Although genome sequencing technology has advanced a lot since the HGP announced the first draft of the human genome in 2001, a complete sequence of the entire genome was never achieved. Around 8% of the genome was missing, which corresponds to areas where DNA sequences are made up of long repeating patterns. Some of these repeating patterns, such as those found in the centromeres of chromosomes (the ‘knot’ that ties chromosomes together), play important biological roles, but standard technology hasn’t been able to decode them properly.
Using revolutionary new technology, scientists affiliated with T2T now claim that they’ve filled these gaps.
“You’re just trying to dig into this final unknown of the human genome,” Karen Miga, a researcher at the University of California, Santa Cruz, who co-led the international consortium, told STAT News. “It’s just never been done before and the reason it hasn’t been done before is because it’s hard.”
According to Miga and colleagues, the genome breakthrough was made possible thanks to new DNA sequencing technologies developed by Pacific Biosciences in California and Oxford Nanopore in the UK. These technologies do not cut the DNA into tiny pieces for later assembly, which can result in errors. Instead, Oxford Nanopore tech runs the DNA molecule through a nanoscopic hole, resulting in a long sequence.
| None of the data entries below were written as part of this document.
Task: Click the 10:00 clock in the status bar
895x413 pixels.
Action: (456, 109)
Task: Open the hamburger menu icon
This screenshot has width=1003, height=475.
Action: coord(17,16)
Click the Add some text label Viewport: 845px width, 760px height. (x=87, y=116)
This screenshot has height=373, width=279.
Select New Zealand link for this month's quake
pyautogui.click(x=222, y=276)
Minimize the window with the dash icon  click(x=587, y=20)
Meanwhile, lasers developed by Pacific Biosciences read the same DNA sequence again and again, which makes the readout far more accurate than previous technology.
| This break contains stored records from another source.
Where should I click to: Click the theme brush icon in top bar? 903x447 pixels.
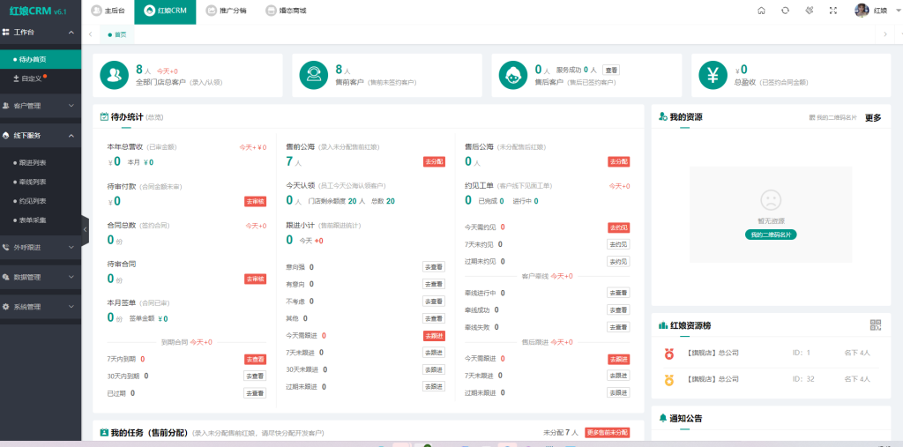[x=809, y=11]
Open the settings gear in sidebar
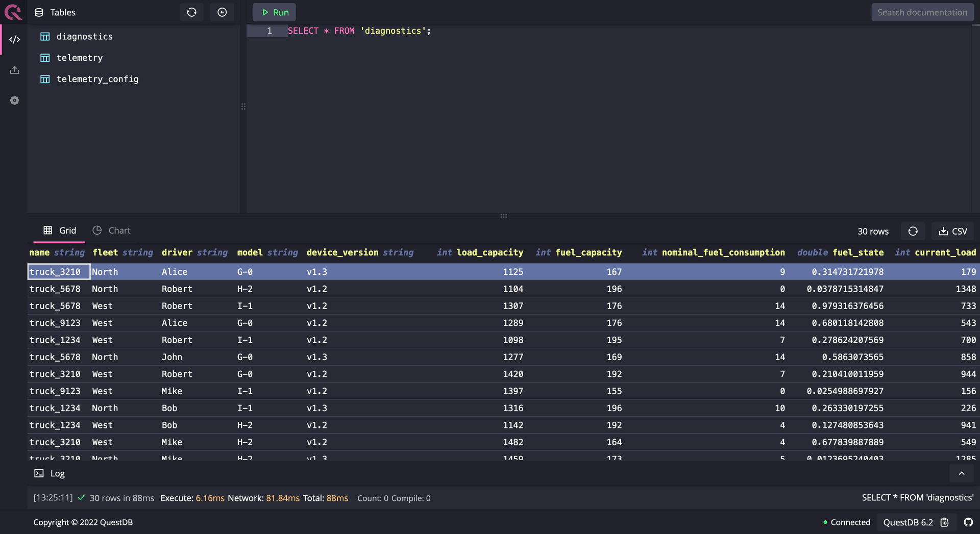 tap(15, 100)
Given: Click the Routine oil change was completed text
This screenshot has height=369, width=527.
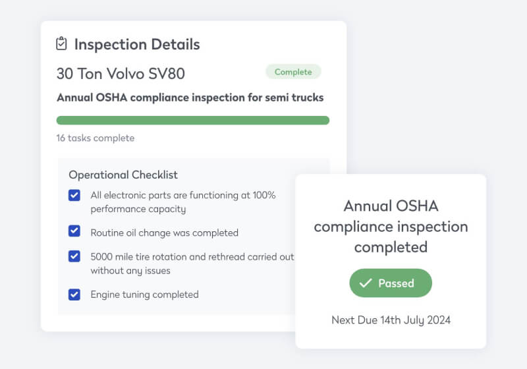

Both technologies complemented each other to reveal the missing parts of the genome that have been eluding scientists for almost two decades. According to TNT, the number of DNA bases has been increased from 2.92 billion to 3.05 billion, marking a 4.5% improvement. However, the number of genes only increased by 0.4%, to 19.1969 — that’s because the vast majority of DNA sequences do not code for proteins but rather regulate the expression and activity of these genes.
“The complete, telomere-to-telomere assembly of a human genome marks a new era of genomics where no region of the genome is beyond reach. Prior updates to the human reference genome have been incremental and the high cost of switching to a new assembly has outweighed the marginal gains for many researchers. In contrast, the T2T-CHM13 assembly presented here includes five entirely new chromosome arms and is the single largest addition of new content to the human genome in the past 20 years,” wrote the researchers.
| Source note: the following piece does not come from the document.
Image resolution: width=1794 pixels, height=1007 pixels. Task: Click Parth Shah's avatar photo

“This 8% of the genome has not been overlooked due to its lack of importance, but rather due to technological limitations. High accuracy long-read sequencing has finally removed this technological barrier, enabling comprehensive studies of genomic variation across the entire human genome. Such studies will necessarily require a complete and accurate human reference genome, ultimately driving adoption of the T2T-CHM13 assembly presented here,” they added.
The genome that the researchers sequenced didn’t come from a person but rather from a hydatidiform mole, a rare mass or growth that forms inside the womb (uterus) at the beginning of a pregnancy. This tissue forms when sperm fertilizes an egg with no nucleus, so it contains only 23 chromosomes, just like a gamete (sperm or egg), rather than 46 found in the DNA of a human’s cell. These cells make the computational effort simpler but may constitute a limitation.
We will find out more once the paper is peer-reviewed and properly scrutinized by the international scientific community. If the findings hold water, they may mark a new age of genomics — one where no nook or cranny of DNA is left unexplored.